> [DATA]

* * * * *

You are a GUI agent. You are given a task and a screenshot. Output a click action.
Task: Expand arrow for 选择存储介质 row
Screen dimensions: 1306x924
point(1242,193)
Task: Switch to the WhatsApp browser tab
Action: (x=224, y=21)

* * * * *

> [PROBLEM REQUIREMENTS]
Set down the line that contains "Task: Expand arrow for 选择存储介质 row" exactly. Do the same for each later line of the data, through the end, and add nothing.

> [REPLY]
Task: Expand arrow for 选择存储介质 row
Screen dimensions: 1306x924
point(1242,193)
Task: Switch to the WhatsApp browser tab
Action: (x=224, y=21)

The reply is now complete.